October 22, 2007

I'm a Believer!

There is a Chinese saying about superstitions that's something like "It's better to act like you believe, even if you're not sure." Meaning it's better safe than sorry.

Visiting the old canal town Wuzhen outside of Shanghai yesterday, I saw this being played out on tourists (and their wallets). It was unlike any other Chinese temple experience that I've had. I was struck by a feeling of being on a Fordist assembly line. The efficiency of the process was impressive, and left me wondering if this is a common means of producing spirituality (and its monetary expression) in China.

I've sketched a diagram:



1. Starting at Orientation on the front steps of the temple, the tour group is told the history of the temple, its importance and its ongoing restoration process. The visitor is also told the terms of the visit: no pictures, respect, and quiet.

2. At Reception, the visitor's tour ticket checked upon entering the temple, and s/he is given a badge. Each group has its own character to distinguish it from the many others on the line.

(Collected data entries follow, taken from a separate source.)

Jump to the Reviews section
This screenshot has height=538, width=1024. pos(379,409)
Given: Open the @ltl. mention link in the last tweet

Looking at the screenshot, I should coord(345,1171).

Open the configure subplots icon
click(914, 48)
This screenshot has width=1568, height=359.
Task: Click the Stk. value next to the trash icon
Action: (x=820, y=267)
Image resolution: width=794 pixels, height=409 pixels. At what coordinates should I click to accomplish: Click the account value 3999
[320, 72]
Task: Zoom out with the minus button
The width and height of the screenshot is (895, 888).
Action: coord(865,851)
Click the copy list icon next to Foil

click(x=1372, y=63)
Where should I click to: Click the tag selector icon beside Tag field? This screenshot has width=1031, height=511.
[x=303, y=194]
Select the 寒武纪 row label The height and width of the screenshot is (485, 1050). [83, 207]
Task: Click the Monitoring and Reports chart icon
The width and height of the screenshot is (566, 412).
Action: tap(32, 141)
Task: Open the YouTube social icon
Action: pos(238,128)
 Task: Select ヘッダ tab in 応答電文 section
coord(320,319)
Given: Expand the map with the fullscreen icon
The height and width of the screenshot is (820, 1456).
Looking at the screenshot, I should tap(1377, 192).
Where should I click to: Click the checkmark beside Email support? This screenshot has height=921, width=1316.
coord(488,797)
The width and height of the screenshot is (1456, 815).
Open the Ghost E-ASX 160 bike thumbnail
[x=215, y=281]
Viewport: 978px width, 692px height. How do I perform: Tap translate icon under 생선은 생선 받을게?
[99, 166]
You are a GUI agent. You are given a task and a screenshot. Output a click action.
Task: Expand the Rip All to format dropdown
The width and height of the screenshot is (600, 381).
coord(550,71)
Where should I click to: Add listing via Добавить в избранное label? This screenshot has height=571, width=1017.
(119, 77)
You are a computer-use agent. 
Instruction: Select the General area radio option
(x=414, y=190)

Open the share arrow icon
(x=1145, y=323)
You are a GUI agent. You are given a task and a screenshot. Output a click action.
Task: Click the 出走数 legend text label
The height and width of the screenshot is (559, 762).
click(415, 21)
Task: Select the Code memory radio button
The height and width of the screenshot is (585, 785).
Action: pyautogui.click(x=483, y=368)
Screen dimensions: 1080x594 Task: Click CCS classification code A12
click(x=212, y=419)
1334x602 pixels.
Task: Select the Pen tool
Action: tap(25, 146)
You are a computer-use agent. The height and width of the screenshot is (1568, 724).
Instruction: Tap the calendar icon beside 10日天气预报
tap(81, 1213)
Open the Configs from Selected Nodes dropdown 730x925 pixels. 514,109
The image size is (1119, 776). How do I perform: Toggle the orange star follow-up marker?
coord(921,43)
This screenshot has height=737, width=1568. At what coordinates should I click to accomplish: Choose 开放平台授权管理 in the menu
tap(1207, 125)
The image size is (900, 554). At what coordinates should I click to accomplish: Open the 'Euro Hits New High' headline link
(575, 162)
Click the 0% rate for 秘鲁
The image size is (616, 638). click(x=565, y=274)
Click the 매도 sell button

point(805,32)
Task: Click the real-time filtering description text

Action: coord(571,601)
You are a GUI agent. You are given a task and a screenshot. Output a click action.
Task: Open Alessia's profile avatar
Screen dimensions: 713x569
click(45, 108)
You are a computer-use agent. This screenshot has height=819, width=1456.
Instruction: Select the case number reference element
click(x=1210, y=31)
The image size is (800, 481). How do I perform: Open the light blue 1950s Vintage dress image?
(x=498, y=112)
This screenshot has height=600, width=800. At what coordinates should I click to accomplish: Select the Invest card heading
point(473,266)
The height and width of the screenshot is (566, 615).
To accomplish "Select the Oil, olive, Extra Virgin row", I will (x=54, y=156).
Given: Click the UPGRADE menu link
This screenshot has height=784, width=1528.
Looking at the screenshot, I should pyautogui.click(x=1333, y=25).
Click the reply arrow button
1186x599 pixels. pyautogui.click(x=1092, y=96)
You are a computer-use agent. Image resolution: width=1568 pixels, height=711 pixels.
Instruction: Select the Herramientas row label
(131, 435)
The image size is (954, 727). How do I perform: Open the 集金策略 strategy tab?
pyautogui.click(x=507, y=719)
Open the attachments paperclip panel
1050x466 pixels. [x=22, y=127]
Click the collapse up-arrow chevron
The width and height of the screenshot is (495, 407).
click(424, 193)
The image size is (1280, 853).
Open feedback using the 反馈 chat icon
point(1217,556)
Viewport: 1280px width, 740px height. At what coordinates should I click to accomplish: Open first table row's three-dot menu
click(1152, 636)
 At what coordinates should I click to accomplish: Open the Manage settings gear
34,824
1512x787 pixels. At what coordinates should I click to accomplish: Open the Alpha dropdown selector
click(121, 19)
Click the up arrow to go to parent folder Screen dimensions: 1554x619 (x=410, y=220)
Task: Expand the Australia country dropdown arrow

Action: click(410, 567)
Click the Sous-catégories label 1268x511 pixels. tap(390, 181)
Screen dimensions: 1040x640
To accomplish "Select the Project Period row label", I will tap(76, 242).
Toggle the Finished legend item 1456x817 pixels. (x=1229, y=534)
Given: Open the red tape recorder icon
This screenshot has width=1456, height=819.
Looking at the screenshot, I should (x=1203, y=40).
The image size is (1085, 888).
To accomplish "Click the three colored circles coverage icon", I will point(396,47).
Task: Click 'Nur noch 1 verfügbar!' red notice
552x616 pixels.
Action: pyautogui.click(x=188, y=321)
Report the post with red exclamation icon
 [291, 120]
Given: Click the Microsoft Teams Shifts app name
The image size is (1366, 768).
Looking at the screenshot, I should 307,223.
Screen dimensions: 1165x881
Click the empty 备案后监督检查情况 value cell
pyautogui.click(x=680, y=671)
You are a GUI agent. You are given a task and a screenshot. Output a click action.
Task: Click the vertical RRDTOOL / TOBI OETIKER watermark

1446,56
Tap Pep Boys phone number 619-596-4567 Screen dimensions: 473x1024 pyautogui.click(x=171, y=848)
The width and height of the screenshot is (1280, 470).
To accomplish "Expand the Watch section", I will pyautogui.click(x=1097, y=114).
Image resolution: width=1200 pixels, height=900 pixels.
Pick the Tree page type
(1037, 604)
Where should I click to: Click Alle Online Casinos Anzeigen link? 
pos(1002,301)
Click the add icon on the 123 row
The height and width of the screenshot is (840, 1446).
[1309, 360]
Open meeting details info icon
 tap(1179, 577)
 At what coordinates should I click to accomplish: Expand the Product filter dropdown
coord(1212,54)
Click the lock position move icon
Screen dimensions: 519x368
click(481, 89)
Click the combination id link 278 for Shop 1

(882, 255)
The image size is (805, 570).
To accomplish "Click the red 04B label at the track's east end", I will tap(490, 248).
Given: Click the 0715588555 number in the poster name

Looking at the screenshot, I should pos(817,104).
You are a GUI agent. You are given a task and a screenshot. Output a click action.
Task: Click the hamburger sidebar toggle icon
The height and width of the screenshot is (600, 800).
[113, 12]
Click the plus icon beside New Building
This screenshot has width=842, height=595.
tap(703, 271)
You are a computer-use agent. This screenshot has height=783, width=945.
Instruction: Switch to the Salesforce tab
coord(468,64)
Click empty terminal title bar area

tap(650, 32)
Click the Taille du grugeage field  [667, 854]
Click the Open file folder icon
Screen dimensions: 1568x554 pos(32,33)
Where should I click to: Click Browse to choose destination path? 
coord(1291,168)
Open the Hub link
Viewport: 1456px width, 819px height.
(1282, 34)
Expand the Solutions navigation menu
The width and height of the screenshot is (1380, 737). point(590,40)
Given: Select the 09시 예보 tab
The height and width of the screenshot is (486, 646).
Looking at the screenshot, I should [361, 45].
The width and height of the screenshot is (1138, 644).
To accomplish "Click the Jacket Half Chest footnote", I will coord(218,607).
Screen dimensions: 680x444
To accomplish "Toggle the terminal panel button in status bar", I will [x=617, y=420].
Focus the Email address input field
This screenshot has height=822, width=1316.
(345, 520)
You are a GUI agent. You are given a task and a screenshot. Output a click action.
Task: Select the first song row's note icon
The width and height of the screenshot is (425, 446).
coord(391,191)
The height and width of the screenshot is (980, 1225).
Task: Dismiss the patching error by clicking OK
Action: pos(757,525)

3. Crossing the forecourt, the group enters a hall with a central daoist alter and deities representing the 12 signs of the Chinese zodiac. Here, an Explanation of the deities' significance, and the means of worship is explained. All major aspects of one's life can be linked to one's sign, and all the manner of problems can be brought to the deities. Offerings are made, protections prayed for. The group is given the good news that the temple is their to help visitors better understand their zodiac signs and their destinies.

4. Half of the visitors queue up to receive a complimentary card explaining the significance of her sign. The other half cuts the queue. Nonetheless, few if any of the visitors can comprehend the archaic expressions. This isn't a problem, because the temple comes equipped to handle this problem.

5. Passing into the rear courtyard, the visitors are lined up in a room off to the side. In each of four corners, men dressed in "traditional" scholar robes sit and explain the deeper meaning of one's problems and how they are linked to one's year of birth. The fortune teller then instructs the visitor how much incense to burn and what to ask for. Since I am not yet married and without children at 34, I needed to appease my ancestors and seek peace for my family. The massive incense sticks, sold right outside cost USD10-20 -- a mark-up of at least 500%. In other temples that I've visited in Hong Kong and Taiwan, fortune tellers and incense sellers did not enjoy such a monopoly arrangement, and aren't set up right on the temple grounds.

I skipped out, but I'm still praying for my ancestors' forgiveness.